The Extracellular Space

  • Eukaryote Capsule
    • Present in some pathogens
    • Polymeric sugars
    • Important in avoiding immune clearance
    • Similar to prokaryotes
  • The glycocalyx
    • Most eukaryotes have some version of
      • Not quite same thing as prokaryote glycocalyx
      • Not a capsule or a slime layer
    • Carbohydrate projections from the plasma membrane
      • Also other CHOs interacting with those
    • Not essential for life:
      • Kind of like a cell’s fur
        • Can remove it → cell will be unhappy, but live
        • Will grow back over time
  • Roles include:
    • Mediates cell-cell and cell-substratum interactions
    • Provides mechanical protection to cells
    • Barrier slowing/preventing some particles from reaching membrane
    • Keeps water close to cells – polar CHOs: lots of H-bonds
  • The extracellular matrix (ECM)
    • Organized network beyond the plasma membrane
      • Proteins and carbohydrates
    • One step out past glycocalyx – may interact/attach to it
      • Some people say glycocalyx is part of it
    • Often plays a regulatory role
    • Determines shape and activities of the cell
      • Remove it from cultured cells and they change shape
        • Stop doing whatever they were doing.
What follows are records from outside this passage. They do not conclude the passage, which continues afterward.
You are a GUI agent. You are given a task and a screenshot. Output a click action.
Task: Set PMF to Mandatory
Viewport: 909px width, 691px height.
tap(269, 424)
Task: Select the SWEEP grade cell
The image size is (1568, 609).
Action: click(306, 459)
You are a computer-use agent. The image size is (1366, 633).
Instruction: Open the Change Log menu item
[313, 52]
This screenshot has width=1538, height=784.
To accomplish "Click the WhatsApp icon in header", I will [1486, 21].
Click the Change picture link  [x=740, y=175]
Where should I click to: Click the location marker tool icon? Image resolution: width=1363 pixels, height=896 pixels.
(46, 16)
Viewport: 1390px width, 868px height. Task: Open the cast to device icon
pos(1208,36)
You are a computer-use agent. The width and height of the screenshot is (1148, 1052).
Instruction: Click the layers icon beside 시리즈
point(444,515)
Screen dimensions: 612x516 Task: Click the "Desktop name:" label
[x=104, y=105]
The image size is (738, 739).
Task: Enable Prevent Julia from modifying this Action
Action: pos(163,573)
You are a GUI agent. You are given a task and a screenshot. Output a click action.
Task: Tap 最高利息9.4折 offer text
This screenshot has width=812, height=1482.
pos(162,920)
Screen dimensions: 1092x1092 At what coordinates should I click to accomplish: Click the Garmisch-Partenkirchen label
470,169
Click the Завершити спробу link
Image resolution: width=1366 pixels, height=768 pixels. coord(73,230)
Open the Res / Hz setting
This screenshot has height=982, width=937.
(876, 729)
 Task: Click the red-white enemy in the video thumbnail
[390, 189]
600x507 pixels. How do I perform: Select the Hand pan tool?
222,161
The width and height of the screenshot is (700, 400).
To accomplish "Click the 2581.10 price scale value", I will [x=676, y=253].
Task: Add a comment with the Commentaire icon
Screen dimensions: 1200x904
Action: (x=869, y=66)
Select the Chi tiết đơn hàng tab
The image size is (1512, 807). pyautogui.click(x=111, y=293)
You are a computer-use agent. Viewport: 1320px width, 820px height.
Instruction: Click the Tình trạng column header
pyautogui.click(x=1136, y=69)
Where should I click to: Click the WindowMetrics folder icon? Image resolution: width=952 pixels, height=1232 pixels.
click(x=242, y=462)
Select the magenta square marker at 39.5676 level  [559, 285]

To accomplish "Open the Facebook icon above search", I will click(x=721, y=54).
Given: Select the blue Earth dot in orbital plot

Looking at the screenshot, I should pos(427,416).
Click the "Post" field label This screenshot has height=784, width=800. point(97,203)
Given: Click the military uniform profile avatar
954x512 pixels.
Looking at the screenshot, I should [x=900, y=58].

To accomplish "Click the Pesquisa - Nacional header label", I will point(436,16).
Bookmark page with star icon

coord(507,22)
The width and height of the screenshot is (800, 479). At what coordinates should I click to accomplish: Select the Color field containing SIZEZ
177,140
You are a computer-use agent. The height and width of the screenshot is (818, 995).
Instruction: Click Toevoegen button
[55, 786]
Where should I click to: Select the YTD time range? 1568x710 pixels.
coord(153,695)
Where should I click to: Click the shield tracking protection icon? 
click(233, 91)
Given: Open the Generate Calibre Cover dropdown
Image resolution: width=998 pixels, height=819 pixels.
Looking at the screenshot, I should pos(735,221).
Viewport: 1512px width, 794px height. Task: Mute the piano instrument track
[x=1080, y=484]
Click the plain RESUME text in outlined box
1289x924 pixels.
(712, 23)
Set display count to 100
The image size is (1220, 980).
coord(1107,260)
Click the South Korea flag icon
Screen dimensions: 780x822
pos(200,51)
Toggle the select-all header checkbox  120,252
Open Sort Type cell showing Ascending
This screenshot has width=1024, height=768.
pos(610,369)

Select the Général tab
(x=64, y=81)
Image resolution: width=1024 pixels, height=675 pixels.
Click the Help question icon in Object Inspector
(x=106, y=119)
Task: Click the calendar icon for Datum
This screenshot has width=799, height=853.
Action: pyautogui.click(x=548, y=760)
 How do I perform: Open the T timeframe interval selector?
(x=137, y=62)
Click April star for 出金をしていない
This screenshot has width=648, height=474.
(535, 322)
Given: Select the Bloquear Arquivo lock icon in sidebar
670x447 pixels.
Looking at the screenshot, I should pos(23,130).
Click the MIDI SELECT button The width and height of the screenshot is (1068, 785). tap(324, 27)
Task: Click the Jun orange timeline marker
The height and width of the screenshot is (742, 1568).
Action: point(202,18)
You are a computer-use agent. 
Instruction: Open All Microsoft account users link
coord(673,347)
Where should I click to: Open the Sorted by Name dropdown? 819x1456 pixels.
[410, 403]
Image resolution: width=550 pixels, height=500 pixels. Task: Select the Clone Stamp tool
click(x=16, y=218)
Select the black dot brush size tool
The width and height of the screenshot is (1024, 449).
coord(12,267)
Add it back and they resume

Form and Function of the Eukaryotic Cell: External Structures

  • The layer beneath glycocalyx/ECM varies among eukaryotes
    • Fungi and most algae: thick, rigid cell wall
    • Protozoa and animal cells: only have cytoplasmic membrane

Cell Wall

  • Not found in all Eukaryotes
  • Rigid
  • Provide support and shape
  • Different chemically from prokaryotic cell walls
    • No peptidoglycan
  • Fungi
    • Thick, inner layer of chitin or cellulose
    • Often outer layer of mixed glycans
  • Algae
    • Varied in chemical composition
      • May contain cellulose, pectin, other polysaccharides
      • Also minerals like SiO2 or CaCO4

Cytoplasmic Membrane

  • Bilayer of phospholipids with protein molecules embedded
  • Also contain sterols
    • Gives stability
    • Especially important in cells without a cell wall
  • Selectively permeable